### THE PROBLEM
In the entries below, count every line with the string "Tacos". State the count and nothing else.

### DATA
************

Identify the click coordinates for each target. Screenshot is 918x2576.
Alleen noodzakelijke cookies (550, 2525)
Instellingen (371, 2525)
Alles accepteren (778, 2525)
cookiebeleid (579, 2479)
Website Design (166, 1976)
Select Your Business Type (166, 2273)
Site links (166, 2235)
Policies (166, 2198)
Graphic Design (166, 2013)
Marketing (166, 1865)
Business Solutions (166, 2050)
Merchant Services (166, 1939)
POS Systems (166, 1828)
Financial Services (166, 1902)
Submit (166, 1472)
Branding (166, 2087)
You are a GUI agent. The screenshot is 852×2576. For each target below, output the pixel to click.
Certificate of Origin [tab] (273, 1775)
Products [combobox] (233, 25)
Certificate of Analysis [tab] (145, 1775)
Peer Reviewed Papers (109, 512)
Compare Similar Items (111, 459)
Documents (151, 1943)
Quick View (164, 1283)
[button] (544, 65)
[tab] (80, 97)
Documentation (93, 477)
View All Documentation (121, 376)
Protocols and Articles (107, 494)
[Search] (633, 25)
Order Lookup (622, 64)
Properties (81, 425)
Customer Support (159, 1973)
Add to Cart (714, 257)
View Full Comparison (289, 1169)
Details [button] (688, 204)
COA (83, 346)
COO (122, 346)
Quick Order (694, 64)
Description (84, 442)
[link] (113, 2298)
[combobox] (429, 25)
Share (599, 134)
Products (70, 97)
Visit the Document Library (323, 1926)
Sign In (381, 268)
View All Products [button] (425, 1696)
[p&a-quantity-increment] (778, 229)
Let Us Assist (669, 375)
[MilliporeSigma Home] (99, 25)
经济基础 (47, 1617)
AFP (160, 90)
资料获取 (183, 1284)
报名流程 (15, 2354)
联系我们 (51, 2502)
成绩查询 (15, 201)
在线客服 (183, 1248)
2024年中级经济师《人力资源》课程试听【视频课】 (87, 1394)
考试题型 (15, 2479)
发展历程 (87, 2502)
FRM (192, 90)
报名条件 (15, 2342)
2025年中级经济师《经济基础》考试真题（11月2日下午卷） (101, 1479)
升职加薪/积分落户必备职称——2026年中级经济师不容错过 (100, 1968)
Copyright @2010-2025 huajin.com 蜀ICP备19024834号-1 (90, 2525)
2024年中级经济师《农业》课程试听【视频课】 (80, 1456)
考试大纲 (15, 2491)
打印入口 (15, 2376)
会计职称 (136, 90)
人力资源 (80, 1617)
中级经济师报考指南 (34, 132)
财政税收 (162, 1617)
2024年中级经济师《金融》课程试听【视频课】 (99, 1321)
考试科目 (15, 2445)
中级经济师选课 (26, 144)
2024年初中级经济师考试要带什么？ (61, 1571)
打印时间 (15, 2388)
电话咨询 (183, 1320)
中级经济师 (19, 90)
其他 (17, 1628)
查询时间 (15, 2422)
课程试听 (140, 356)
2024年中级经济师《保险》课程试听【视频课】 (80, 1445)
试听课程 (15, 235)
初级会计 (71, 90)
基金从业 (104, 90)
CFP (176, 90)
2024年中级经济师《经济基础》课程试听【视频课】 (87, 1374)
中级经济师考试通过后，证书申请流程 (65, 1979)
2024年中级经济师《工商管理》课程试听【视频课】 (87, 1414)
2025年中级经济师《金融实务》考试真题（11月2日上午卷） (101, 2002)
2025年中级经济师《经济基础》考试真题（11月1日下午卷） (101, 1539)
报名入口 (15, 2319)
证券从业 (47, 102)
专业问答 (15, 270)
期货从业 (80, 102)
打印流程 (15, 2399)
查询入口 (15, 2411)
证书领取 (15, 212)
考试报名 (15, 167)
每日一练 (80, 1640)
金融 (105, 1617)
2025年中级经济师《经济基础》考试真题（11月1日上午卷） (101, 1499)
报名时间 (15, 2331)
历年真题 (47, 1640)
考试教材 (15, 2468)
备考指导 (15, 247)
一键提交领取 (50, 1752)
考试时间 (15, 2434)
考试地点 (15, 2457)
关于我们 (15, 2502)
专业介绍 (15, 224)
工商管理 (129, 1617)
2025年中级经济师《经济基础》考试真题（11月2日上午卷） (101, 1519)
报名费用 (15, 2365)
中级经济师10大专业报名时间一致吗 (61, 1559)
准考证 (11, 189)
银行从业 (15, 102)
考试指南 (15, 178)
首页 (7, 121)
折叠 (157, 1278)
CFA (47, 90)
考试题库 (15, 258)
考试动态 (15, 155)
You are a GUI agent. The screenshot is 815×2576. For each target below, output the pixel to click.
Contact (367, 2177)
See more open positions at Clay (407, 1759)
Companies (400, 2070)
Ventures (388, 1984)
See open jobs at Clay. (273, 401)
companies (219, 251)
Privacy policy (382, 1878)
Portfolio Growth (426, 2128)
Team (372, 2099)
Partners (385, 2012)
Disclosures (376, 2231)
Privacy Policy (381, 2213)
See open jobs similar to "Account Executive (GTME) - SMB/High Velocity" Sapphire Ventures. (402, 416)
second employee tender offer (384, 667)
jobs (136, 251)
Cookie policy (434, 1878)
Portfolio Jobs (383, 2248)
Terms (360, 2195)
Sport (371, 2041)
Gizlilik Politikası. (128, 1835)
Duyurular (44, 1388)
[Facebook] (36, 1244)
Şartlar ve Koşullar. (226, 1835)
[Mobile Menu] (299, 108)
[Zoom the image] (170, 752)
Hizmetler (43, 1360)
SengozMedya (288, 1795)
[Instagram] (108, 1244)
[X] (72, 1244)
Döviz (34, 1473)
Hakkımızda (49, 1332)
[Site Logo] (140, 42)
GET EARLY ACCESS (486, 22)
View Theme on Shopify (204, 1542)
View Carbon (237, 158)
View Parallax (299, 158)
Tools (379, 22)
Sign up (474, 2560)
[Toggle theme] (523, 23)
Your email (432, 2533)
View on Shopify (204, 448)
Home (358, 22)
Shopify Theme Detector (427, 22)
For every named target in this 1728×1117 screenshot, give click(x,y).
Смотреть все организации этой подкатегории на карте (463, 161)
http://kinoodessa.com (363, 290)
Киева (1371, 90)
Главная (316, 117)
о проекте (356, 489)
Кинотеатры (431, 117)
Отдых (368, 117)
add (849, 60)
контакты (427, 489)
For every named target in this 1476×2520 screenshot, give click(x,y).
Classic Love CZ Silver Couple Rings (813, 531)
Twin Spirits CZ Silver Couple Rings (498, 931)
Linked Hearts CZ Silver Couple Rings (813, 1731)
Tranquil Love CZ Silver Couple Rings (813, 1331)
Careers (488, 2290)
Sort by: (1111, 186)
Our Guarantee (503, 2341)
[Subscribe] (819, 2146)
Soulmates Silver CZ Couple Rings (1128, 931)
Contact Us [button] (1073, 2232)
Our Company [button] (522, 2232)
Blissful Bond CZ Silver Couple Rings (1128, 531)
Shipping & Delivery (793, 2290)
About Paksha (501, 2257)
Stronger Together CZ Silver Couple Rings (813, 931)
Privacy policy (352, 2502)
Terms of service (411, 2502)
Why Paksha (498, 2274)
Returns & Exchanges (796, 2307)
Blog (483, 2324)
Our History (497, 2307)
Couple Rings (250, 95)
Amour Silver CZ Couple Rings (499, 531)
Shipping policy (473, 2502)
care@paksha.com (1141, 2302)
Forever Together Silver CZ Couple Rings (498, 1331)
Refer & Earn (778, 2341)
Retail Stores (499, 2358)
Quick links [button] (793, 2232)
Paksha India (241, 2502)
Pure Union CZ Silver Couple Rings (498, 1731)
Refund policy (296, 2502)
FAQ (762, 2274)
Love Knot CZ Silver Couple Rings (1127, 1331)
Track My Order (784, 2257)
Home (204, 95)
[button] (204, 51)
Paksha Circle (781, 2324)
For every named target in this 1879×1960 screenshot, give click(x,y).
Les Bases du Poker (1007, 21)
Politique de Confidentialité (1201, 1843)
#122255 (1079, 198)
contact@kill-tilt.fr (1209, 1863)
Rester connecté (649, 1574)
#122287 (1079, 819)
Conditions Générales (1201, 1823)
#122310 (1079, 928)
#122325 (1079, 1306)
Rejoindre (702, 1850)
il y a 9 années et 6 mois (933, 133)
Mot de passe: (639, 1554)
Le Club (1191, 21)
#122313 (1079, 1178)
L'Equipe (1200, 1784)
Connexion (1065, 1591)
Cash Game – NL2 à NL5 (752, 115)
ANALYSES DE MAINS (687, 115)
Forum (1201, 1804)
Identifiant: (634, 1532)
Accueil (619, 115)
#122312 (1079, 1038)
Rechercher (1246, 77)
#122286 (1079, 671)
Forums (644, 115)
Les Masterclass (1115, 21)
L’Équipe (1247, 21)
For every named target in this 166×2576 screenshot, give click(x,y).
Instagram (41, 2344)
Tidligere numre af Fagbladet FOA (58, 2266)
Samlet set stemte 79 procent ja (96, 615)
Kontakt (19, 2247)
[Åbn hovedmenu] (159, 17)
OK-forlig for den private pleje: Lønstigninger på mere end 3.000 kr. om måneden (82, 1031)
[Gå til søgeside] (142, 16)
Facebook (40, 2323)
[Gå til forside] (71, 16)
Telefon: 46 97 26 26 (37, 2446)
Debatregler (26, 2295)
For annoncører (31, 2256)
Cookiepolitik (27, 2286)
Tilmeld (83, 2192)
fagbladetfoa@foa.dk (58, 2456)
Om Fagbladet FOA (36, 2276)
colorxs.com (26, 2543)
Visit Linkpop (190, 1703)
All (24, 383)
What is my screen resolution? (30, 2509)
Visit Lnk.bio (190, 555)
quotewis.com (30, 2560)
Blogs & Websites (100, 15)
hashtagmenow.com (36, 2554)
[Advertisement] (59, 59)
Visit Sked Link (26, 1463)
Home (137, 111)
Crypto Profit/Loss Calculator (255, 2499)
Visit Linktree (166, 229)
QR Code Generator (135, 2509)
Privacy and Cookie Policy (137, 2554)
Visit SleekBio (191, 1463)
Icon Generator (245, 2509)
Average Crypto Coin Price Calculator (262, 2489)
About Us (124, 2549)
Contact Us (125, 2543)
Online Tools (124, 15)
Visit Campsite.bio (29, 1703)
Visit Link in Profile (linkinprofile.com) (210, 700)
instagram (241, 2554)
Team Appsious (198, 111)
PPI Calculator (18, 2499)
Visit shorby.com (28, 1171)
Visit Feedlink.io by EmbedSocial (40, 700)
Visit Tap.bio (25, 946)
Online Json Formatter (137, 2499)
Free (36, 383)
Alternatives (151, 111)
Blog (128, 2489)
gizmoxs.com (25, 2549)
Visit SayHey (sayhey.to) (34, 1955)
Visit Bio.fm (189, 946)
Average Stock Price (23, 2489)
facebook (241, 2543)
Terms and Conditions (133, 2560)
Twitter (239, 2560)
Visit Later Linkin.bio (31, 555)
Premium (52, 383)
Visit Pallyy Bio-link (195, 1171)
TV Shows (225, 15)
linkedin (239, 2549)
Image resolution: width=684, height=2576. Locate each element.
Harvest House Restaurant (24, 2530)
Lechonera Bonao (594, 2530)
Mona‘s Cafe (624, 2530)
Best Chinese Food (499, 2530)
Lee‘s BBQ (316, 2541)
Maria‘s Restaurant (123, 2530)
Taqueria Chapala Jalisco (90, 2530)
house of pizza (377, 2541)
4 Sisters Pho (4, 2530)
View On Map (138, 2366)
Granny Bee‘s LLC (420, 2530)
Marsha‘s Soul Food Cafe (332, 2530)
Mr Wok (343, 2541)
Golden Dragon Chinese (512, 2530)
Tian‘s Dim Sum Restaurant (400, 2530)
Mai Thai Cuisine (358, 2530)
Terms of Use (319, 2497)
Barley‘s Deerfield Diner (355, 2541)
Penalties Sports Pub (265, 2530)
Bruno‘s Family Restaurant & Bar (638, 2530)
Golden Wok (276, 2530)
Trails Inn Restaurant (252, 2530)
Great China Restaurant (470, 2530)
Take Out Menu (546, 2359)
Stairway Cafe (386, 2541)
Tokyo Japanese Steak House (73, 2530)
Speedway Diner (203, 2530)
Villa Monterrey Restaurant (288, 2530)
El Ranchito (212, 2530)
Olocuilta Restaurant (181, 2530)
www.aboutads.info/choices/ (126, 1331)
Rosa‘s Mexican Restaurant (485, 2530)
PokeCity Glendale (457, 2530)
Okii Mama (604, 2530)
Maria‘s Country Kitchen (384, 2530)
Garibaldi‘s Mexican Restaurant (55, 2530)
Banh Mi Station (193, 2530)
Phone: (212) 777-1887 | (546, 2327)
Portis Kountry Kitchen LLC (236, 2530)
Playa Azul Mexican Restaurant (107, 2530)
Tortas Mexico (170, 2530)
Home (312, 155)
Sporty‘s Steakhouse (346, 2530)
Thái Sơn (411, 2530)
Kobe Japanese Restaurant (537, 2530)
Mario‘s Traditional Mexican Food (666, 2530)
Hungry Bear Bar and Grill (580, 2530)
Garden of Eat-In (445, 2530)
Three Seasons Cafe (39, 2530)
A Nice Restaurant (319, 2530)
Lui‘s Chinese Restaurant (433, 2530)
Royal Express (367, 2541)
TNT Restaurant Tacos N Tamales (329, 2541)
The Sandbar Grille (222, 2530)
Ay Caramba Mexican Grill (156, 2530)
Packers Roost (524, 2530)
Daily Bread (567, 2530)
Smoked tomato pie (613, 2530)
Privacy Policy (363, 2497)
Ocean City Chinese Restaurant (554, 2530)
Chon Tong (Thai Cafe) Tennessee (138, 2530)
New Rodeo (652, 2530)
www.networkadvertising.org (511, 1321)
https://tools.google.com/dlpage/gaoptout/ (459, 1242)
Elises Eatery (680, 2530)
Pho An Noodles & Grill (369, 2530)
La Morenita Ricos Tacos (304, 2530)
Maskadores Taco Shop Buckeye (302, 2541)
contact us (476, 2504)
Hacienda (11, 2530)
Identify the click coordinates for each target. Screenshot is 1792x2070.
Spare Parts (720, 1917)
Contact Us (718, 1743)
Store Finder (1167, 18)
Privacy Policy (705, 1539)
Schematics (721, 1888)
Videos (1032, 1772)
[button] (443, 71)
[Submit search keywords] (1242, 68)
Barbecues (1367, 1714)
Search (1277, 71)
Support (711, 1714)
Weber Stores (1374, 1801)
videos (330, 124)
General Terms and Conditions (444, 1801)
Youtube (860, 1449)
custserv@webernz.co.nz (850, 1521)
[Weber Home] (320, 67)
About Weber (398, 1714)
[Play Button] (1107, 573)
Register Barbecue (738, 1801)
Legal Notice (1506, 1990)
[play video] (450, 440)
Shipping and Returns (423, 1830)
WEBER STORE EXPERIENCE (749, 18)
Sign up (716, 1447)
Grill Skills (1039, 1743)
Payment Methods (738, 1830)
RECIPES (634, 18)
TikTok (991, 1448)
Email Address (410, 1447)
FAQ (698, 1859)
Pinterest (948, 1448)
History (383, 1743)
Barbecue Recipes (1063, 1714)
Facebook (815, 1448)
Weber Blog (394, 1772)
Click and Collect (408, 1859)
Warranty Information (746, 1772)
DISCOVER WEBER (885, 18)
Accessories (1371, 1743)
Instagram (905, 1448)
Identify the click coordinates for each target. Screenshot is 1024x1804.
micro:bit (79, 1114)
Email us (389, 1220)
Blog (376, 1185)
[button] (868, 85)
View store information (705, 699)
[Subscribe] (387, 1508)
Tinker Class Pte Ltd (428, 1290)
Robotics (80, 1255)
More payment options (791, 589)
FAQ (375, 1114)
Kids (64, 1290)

************

### YOUR RESPONSE
2